A nationwide group of pediatricians endorsed soda taxes on Monday in a statement that called sugar consumption among children and adolescents a “grave health threat.”
The policy statement from the American Academy of Pediatrics, along with the American Heart Association — two of the most prominent health organizations in the country — said that federal, state, and local lawmakers should consider taxes on sugary drinks as a way to reduce consumption.
The statement cited Philadelphia’s 1.5-cent-per-ounce tax on sweetened drinks as a good example of using the tax revenue to help underserved communities; the tax funds pre-K, community schools, and the Rebuild program to improve parks, libraries, and recreation centers.
“If the tax revenue is allocated to decrease health disparities or provide other services that promote health in these specific groups, the tax ultimately may be progressive,” the paper stated.
The policy statement noted that low-income residents bear a greater burden from taxes on soda, but said those groups also would benefit the most from the prevention of heart disease and diabetes.
The endorsement from the pediatrician group comes as Philadelphia’s sweetened beverage tax faces increased scrutiny. It is expected to be a major issue in mayoral and City Council campaigns this year. Legislation introduced in Council this month could alter or repeal the tax, and Council voted last week to commission an independent study of the levy’s economic impact.
The American Beverage Association, which has spent millions of dollars fighting such taxes in Philadelphia and across the country, pushed back Monday on the health groups’ statement. William Dermody, a spokesperson for the beverage association, said letting parents decide what their kids should drink is a better approach.
“We are supporting parents who want less sugar in their kids’ diets by creating more drinks than ever before with less or no sugar, as well as smaller portion sizes, and by backing efforts to make water, milk, or 100 percent juice the default beverages restaurants serve with children’s meals,” Dermody said in a statement.
Philadelphia Health Commissioner Thomas Farley noted that the article emphasizes taxes as the “number one recommended policy" to help reduce kids’ sugar intake.
“So Philadelphians should be proud that we’re on the forefront of a movement to invest in our children’s education, which can also improve children’s health by lowering their sugary drink consumption," Farley said in a statement.
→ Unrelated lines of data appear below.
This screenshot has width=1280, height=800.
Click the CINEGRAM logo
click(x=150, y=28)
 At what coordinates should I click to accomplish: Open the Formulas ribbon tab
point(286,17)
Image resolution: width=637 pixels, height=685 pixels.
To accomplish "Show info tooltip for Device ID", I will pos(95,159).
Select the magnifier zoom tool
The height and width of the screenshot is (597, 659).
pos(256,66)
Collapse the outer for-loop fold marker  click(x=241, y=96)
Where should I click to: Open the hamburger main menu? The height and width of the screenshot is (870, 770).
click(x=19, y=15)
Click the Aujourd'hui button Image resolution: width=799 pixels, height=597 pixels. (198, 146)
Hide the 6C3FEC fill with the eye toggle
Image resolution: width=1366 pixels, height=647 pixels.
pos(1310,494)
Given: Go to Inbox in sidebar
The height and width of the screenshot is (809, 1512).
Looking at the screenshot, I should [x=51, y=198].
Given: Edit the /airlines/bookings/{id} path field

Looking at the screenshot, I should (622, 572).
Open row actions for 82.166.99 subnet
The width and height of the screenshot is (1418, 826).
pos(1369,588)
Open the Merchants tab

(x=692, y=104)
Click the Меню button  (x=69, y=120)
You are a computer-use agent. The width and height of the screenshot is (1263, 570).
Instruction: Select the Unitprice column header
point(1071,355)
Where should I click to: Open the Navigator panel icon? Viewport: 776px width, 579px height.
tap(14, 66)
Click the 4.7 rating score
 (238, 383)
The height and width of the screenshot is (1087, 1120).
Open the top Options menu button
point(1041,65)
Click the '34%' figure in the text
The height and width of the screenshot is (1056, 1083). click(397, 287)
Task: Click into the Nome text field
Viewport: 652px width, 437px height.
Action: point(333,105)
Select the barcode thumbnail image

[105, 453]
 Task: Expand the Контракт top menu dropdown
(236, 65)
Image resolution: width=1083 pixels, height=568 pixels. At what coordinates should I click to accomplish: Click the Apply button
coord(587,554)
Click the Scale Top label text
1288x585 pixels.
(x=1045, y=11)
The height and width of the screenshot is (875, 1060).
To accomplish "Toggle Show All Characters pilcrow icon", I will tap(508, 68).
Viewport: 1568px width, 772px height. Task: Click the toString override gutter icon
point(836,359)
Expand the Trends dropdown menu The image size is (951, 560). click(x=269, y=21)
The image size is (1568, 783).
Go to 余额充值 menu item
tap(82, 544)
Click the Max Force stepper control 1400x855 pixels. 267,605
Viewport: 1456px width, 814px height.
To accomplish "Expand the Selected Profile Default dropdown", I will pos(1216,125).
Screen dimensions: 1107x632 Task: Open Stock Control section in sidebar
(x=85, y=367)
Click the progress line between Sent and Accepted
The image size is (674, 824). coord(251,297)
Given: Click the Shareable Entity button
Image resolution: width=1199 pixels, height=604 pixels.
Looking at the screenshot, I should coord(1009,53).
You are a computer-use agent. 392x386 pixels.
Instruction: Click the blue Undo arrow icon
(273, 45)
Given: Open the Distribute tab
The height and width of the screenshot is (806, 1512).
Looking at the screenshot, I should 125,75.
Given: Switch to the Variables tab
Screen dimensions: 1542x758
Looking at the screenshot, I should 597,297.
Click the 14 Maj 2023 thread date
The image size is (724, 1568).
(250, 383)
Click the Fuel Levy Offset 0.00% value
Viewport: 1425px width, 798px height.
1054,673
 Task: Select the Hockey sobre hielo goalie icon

The pediatric academy’s statement proposed applying to beverages the same approach used to reduce tobacco use. It cited studies about tobacco use that found consumption decreased as prices increased.
The paper also called for: federal and state government support to decrease marketing of sugary drinks to children; work by federal nutrition programs to discourage sugary drink consumption; better access to nutritional information on products, menus, and advertisements; and policies at hospitals to limit the purchase of sugary drinks.